Menteri Energi dan Sumber Daya Mineral, Bahlil Lahadalia, menyatakan bahwa masalah sumur minyak rakyat telah menjadi isu yang berlarut-larut dalam sejarah Indonesia. Masalah ini, menurutnya, tidak pernah menemukan solusi sejak masa pasca kemerdekaan.
Dalam sebuah forum, Bahlil mengungkapkan pengalaman terkait permasalahan ini ketika menjabat sebagai Menteri Investasi dan Kepala Badan Koordinasi Penanaman Modal. Persoalan tersebut bahkan telah dibawa ke tingkat rapat terbatas hingga tiga kali.
“Sumur-sumur masyarakat ini sudah ada sejak lama dan terus berlanjut hingga sekarang. Sampai saat ini, persoalannya belum benar-benar terpecahkan,” tuturnya saat memberikan sambutan di Penghargaan Subroto 2025, di Jakarta.
Usulan Terobosan Baru untuk Melegalkan Sumur Rakyat
Bahlil mengusulkan adanya inovasi untuk melegalkan sumur-sumur minyak rakyat yang ada di masyarakat.
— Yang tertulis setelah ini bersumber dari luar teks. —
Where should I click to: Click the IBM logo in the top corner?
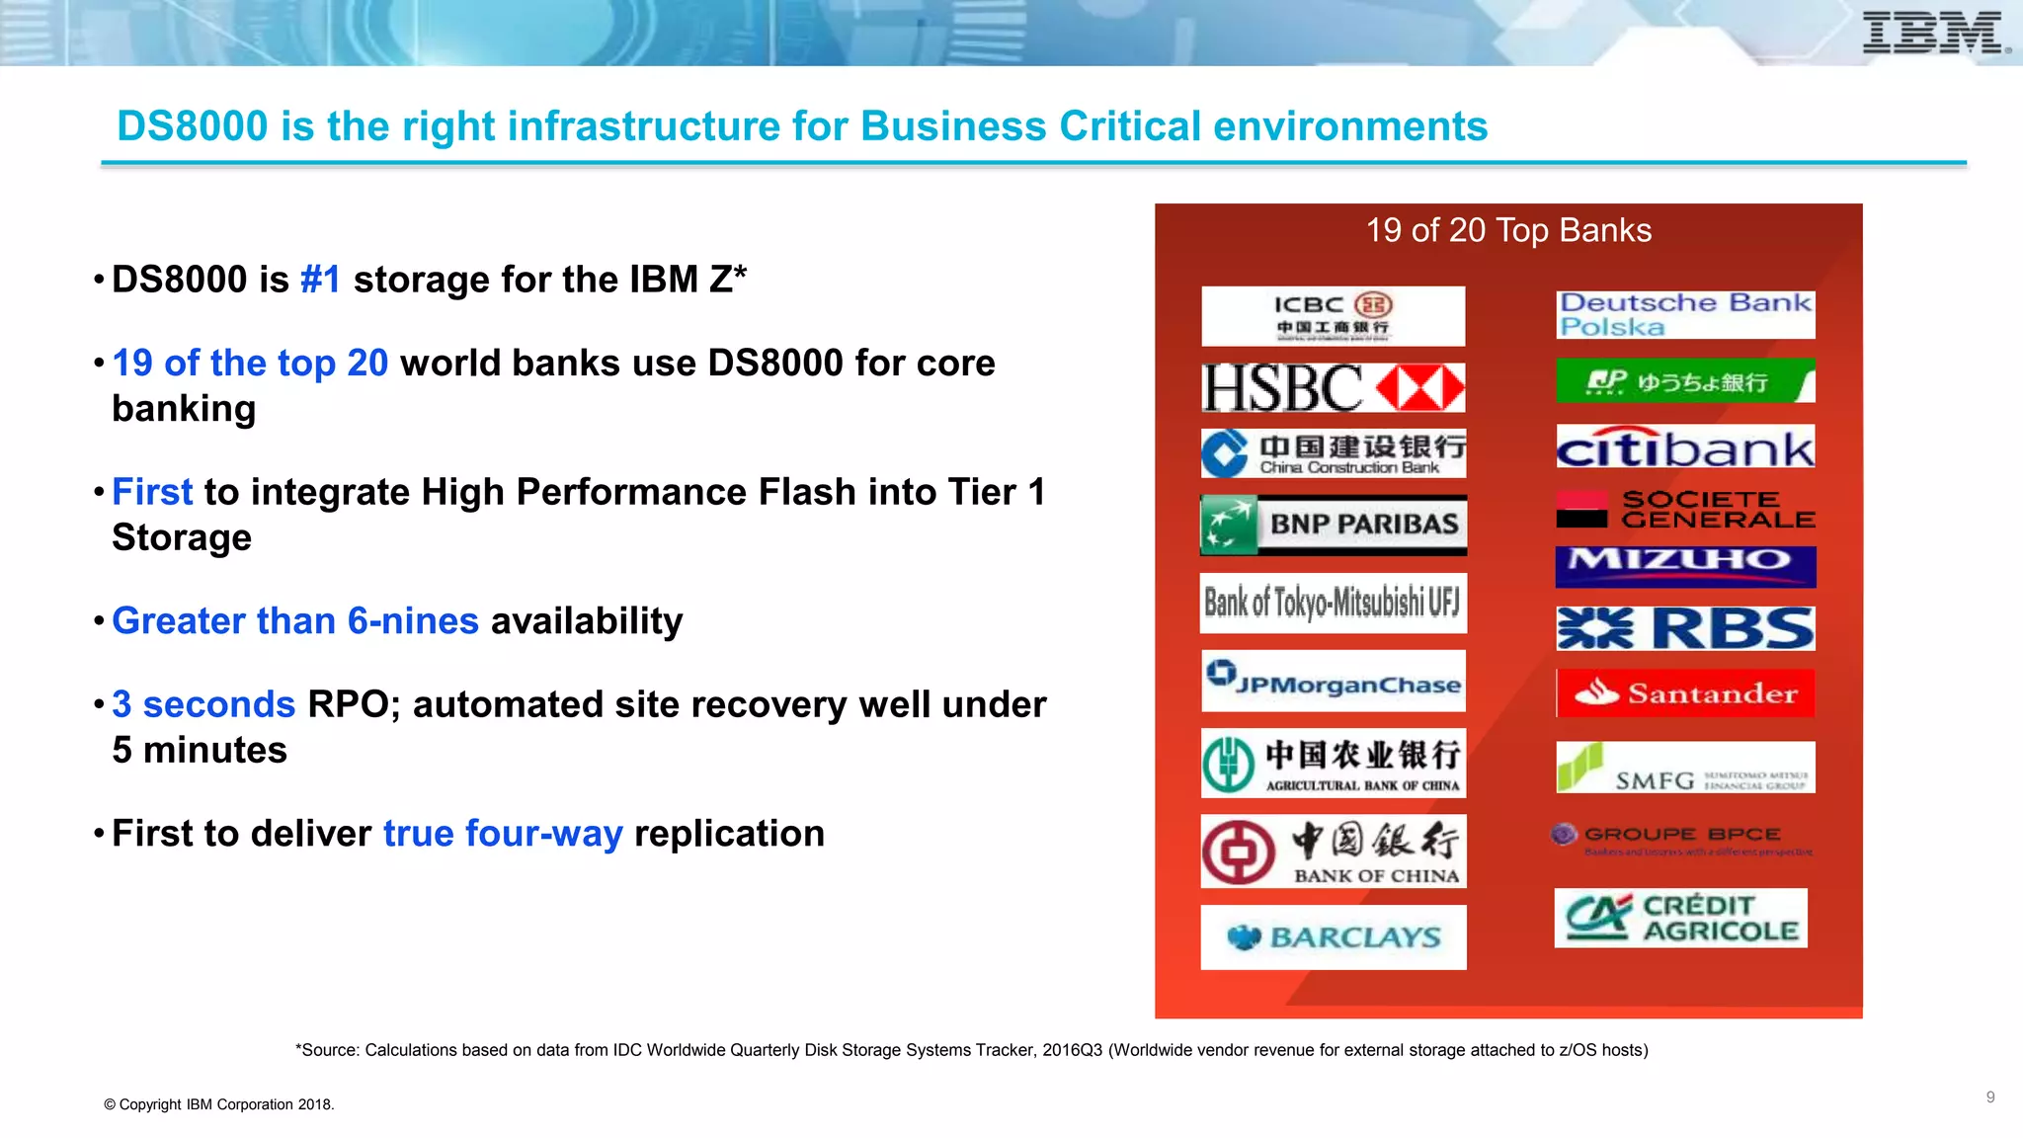point(1934,33)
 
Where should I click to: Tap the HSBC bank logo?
point(1333,387)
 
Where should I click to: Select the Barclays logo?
point(1333,936)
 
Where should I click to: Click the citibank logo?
point(1685,447)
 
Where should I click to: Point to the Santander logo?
point(1685,693)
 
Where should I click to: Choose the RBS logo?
point(1685,628)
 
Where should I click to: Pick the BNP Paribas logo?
point(1333,524)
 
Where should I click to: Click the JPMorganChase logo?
point(1333,682)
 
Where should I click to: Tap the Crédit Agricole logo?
point(1680,918)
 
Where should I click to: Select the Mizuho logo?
point(1685,564)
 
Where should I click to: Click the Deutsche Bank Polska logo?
point(1685,314)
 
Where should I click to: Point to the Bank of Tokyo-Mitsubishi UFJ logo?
point(1333,602)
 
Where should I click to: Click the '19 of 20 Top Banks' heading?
point(1507,230)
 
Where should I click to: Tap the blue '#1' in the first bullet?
point(320,280)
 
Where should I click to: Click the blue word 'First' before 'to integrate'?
point(152,492)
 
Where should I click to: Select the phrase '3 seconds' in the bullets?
point(203,704)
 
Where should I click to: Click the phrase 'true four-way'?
point(503,834)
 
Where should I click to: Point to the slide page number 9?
point(1989,1097)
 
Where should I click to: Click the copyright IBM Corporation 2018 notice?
point(219,1104)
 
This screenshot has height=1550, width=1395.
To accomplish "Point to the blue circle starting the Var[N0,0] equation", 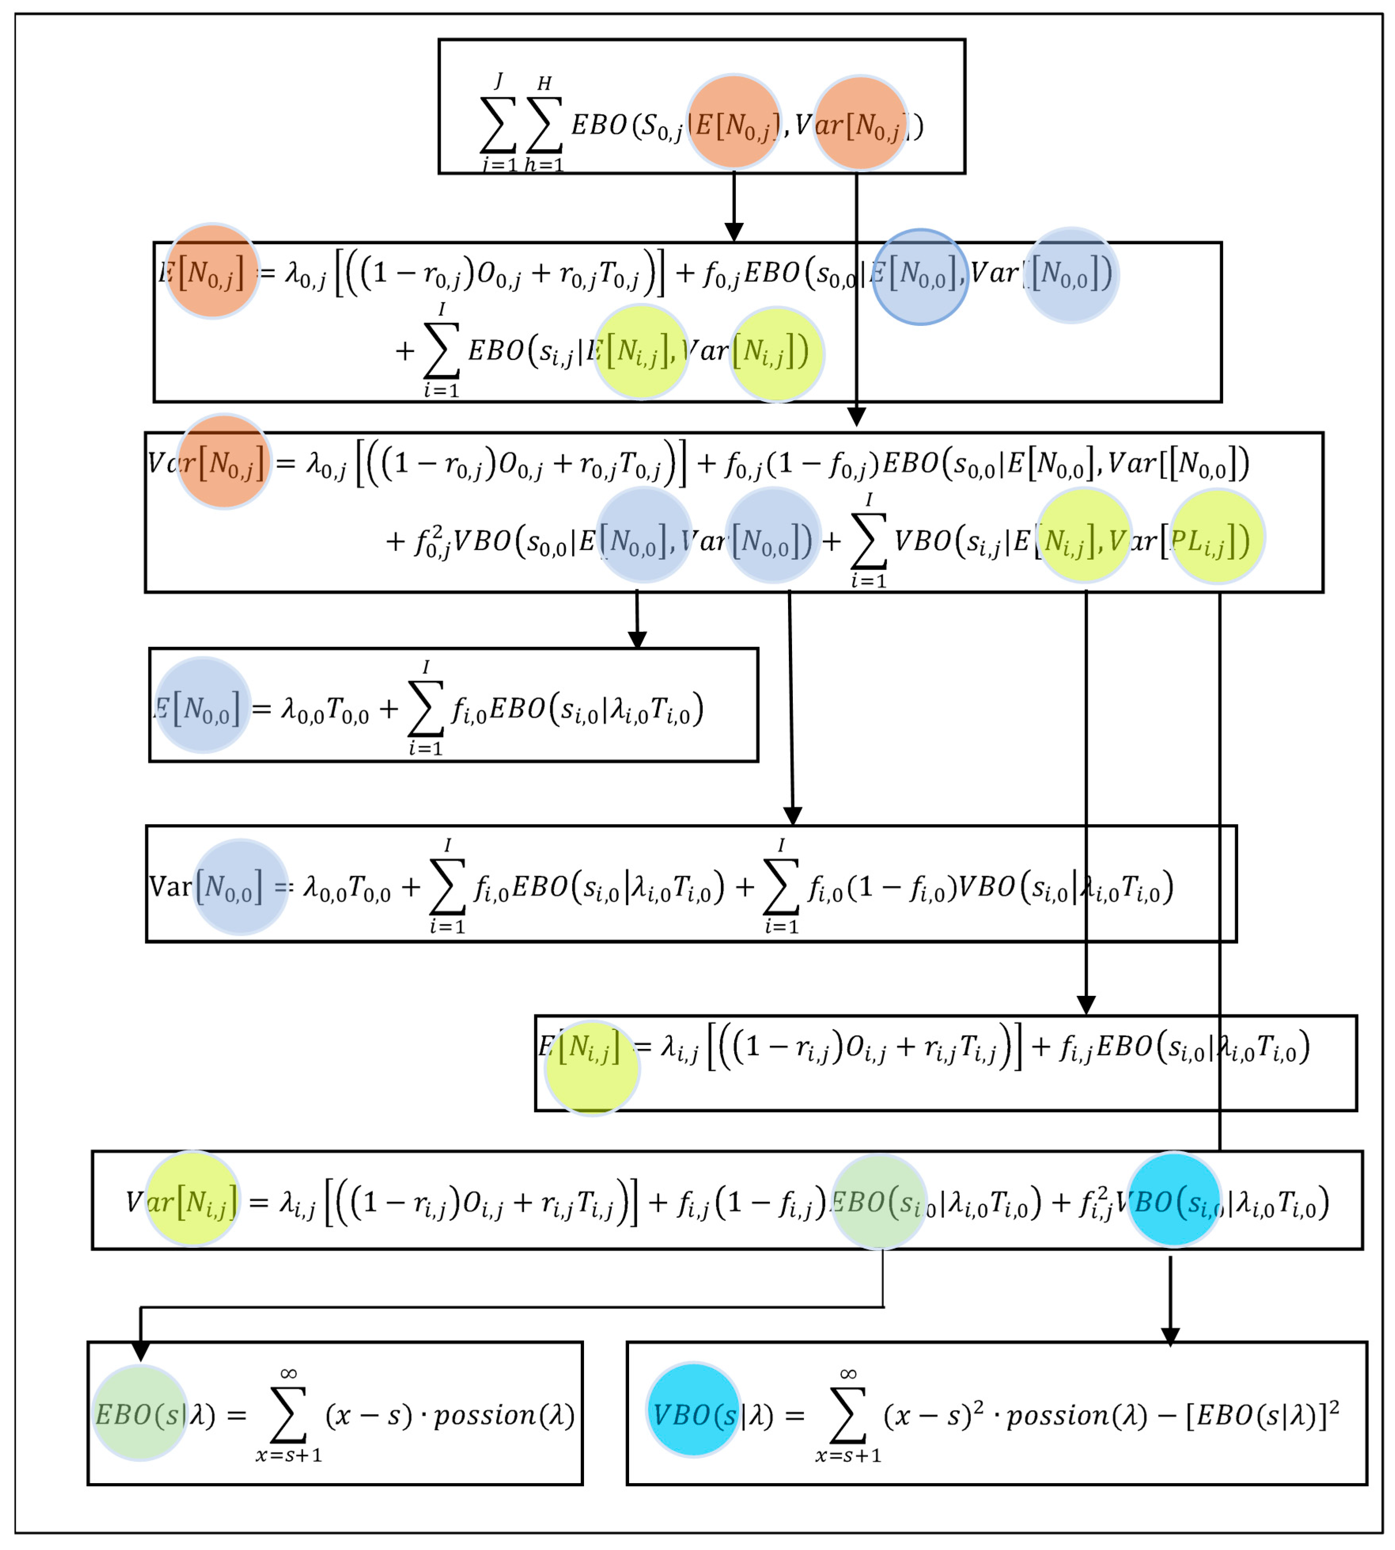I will tap(240, 887).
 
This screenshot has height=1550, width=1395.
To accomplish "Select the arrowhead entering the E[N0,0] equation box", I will tap(638, 639).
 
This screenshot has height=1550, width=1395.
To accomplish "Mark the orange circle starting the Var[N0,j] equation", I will tap(224, 462).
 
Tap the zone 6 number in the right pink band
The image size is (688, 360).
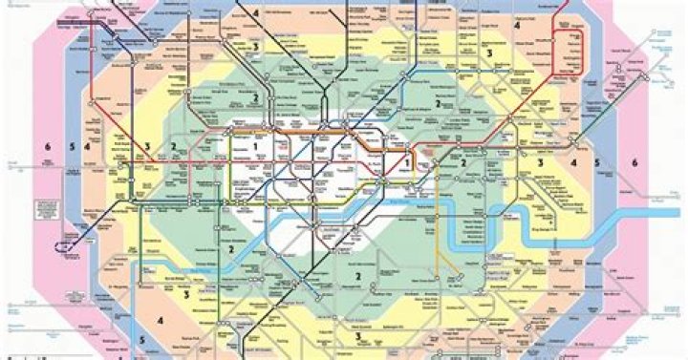(x=634, y=161)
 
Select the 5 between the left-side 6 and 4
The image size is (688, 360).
(x=71, y=146)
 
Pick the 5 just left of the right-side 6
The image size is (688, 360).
(x=597, y=162)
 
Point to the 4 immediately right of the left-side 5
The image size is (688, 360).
(x=87, y=146)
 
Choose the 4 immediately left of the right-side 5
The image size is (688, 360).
(x=573, y=162)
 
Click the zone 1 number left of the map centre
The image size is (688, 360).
(x=256, y=144)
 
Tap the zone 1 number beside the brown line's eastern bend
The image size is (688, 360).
(x=407, y=162)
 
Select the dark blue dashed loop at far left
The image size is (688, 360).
(x=63, y=245)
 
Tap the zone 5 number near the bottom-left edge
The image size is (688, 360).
(x=140, y=338)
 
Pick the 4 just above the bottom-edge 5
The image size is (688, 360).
(x=161, y=320)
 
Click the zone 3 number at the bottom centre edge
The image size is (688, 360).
(x=357, y=336)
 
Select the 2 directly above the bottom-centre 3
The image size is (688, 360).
(x=357, y=277)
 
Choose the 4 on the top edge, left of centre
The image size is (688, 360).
(x=256, y=12)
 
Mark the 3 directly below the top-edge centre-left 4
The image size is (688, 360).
(x=256, y=45)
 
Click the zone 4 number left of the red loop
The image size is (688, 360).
(x=516, y=26)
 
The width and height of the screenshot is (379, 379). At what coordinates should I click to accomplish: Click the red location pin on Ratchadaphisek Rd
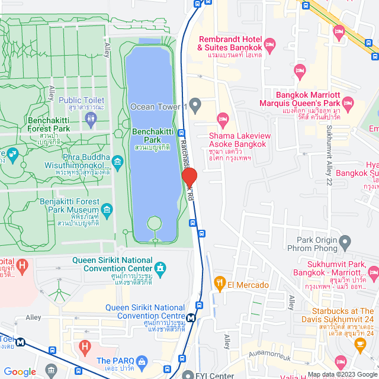189,178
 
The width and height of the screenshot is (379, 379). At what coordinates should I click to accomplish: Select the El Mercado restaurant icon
220,284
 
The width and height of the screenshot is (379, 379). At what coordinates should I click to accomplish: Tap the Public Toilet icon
90,118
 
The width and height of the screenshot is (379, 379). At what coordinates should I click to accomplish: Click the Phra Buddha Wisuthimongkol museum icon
117,161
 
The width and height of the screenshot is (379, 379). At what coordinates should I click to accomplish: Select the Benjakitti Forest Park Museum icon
107,209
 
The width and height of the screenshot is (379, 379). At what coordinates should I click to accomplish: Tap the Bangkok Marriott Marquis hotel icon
348,104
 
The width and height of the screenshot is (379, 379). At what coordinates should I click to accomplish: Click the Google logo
20,372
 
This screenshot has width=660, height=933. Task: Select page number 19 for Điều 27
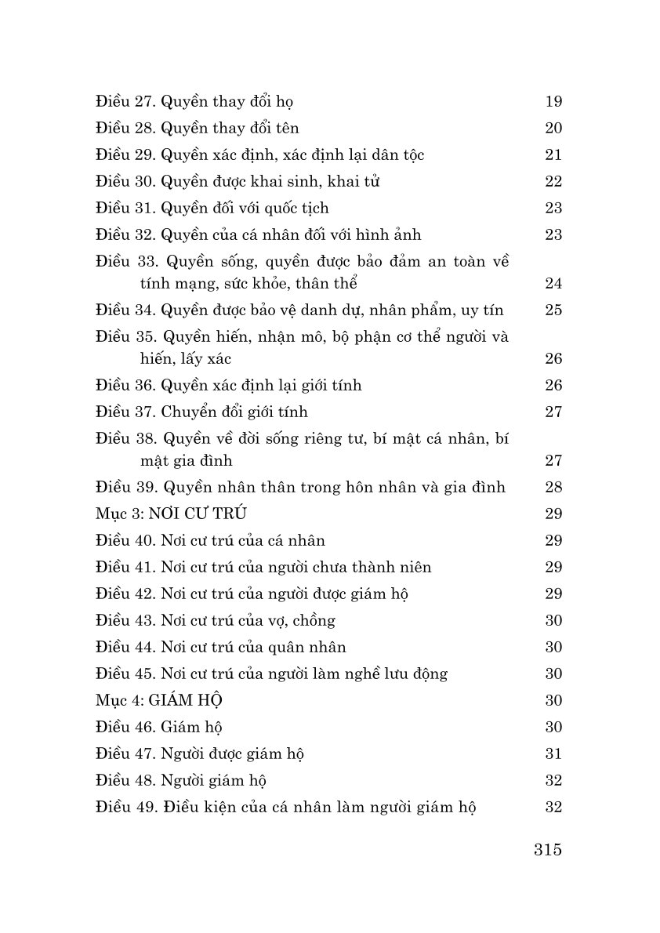(553, 101)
Menurutnya, terdapat sekitar 45 ribu sumur minyak rakyat yang dapat dilegalkan, di mana hasilnya akan dibeli oleh kontraktor dengan harga yang sesuai.
Dalam proses pengelolaannya, beberapa syarat operasional harus diperhatikan. Ini untuk memastikan bahwa kegiatan eksplorasi minyak dilakukan secara bertanggung jawab dan tidak merusak lingkungan sekitar.
Salah satu syarat utama adalah bahwa kontraktor harus membeli minyak dengan acuan harga 80 persen dari Indonesia Crude Price (ICP). Hal ini diharapkan bisa memberikan kepastian dan keuntungan bagi masyarakat pemilik sumur.
Pentingnya Keselamatan Kerja dalam Pengelolaan Sumur
Bahlil juga menekankan pada pentingnya keselamatan kerja di dalam pengelolaan sumur minyak rakyat. Lingkungan kerja yang baik dan aman menjadi prioritas utama untuk mendukung kegiatan tersebut.
Keamanan serta keselamatan menjadi unsur yang tidak bisa diabaikan, mengingat potensi risiko yang ada dalam eksplorasi minyak. Hal ini juga berkaitan dengan kesejahteraan para pekerja di lapangan.
Dari sudut pandang lingkungan, Bahlil menekankan agar pengelolaan dilakukan dengan tetap menjaga kelestarian ekosistem. Ini adalah langkah penting untuk melindungi sumber daya alam yang ada di sekitar sumur minyak rakyat.
Perkembangan Kebijakan Energi di Indonesia
Pemerintah berkomitmen untuk terus memperbarui kebijakan energi demi meningkatkan kesejahteraan masyarakat. Dengan adanya kejelasan hukum terkait sumur minyak rakyat, diharapkan akan tercipta peluang ekonomi baru bagi komunitas lokal.
Kebijakan ini juga diharapkan dapat mengurangi praktik ilegal yang sering terjadi di lapangan. Banyak masyarakat yang selama ini mendapatkan hasil dari sumur minyak dengan cara yang tidak resmi, dan kini bisa diintegrasikan ke dalam sistem yang lebih formal.
Dengan pendekatan yang tepat, pemerintah bisa mendorong investasi dalam sektor energi, sekaligus memberikan manfaat bagi pemilik sumur. Hal ini sejalan dengan visi pemerintah untuk memajukan perekonomian nasional di bidang energi.